Hi
I recently worked on a HashMap/HashTable and compared some hashing algorithms http://masm32.com/board/index.php?topic=9754.0 (http://masm32.com/board/index.php?topic=9754.0).
One of them is the well-known CRC32 algorithm. I was tempted to use the hardware support, so I dug deeper to understand how it works and how to use it.
After reading some technical information and the Intel optimization https://www.intel.com/content/dam/www/public/us/en/documents/white-papers/crc-iscsi-polynomial-crc32-instruction-paper.pdf (https://www.intel.com/content/dam/www/public/us/en/documents/white-papers/crc-iscsi-polynomial-crc32-instruction-paper.pdf), I started programming and did some timing tests to hash regular strings in a range up to 100 characters (ANSI/Wide).
The result is somewhat surprising.

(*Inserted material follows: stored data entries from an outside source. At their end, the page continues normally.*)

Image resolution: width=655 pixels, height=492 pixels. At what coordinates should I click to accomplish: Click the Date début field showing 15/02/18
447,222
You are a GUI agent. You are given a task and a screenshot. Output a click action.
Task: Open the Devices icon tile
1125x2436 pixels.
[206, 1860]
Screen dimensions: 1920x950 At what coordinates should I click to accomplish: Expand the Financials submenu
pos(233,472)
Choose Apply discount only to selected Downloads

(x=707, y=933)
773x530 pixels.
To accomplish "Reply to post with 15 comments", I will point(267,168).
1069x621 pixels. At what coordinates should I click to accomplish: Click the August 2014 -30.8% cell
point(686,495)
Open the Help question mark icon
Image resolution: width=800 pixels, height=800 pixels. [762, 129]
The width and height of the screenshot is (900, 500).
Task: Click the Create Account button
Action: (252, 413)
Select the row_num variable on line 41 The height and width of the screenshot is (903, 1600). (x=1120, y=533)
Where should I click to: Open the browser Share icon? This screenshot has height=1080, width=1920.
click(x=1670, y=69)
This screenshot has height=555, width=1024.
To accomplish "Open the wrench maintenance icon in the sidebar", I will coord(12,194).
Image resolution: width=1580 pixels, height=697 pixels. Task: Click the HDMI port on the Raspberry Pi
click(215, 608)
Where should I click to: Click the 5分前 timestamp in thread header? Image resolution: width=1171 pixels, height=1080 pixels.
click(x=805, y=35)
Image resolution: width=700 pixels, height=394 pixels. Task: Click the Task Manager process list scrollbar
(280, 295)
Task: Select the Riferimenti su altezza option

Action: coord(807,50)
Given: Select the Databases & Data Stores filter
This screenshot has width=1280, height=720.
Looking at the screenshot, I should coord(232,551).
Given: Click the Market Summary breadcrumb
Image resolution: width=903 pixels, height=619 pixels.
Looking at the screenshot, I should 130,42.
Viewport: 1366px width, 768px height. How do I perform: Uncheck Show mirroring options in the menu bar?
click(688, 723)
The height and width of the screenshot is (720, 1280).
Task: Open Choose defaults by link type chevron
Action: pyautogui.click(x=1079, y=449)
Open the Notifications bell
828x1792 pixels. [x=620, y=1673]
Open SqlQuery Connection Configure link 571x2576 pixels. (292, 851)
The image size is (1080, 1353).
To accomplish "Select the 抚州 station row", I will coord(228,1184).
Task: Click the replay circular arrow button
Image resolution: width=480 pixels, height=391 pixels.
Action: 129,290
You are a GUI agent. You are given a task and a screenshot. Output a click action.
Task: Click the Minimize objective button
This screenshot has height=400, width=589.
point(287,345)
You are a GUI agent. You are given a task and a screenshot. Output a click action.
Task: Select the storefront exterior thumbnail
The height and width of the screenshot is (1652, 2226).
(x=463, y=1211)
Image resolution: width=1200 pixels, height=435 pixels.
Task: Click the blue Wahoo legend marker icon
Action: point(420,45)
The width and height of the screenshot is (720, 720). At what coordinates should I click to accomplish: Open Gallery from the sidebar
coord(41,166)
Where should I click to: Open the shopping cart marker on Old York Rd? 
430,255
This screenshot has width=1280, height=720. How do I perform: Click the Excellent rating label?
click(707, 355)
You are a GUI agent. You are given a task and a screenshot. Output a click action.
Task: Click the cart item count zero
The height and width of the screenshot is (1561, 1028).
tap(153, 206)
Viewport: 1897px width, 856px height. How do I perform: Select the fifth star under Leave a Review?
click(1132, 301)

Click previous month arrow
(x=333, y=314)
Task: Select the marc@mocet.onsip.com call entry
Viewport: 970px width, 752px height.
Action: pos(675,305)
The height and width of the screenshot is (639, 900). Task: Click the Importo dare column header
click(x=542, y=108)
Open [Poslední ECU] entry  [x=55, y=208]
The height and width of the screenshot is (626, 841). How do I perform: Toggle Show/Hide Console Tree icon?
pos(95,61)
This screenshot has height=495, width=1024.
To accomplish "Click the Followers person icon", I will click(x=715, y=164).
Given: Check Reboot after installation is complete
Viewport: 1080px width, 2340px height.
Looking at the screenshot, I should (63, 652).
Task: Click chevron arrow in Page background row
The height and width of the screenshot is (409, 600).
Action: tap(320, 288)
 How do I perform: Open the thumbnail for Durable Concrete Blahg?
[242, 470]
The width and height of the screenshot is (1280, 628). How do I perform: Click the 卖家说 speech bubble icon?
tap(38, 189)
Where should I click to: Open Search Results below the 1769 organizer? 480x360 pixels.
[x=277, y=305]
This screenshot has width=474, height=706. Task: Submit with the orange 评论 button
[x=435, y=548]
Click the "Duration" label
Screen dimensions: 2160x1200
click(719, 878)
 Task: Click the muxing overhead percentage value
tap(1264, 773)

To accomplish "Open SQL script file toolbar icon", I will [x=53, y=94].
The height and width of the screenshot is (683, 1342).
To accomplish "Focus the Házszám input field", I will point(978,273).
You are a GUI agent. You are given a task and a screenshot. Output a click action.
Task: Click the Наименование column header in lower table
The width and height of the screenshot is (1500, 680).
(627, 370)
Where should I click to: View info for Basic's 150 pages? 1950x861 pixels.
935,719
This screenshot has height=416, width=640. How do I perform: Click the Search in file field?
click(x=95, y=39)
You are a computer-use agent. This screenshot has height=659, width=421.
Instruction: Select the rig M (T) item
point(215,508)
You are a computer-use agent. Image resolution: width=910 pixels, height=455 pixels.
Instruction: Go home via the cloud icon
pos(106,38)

The naive implementation is not so bad.
mov xdx, pKey
mov eax, -1
.while TRUE
movzx ecx, CHR ptr [xdx]
CRC32 eax, $SubReg(ecx, sizeof(CHR))
.break .if ecx == 0
add xdx, sizeof(CHR)
.endw
xor eax, -1
Intel's proposed parallel operation to overcome the 3-cycle latency requires too much setup and extra computation to recombine the 3 streams, which is an overkill for smaller buffer sizes.
For this reason I wrote 2 procedures that I want to share, one for an aligned and one for an unaligned memory buffer.
Both compile and work fine for 32 and 64 bit.
Biterider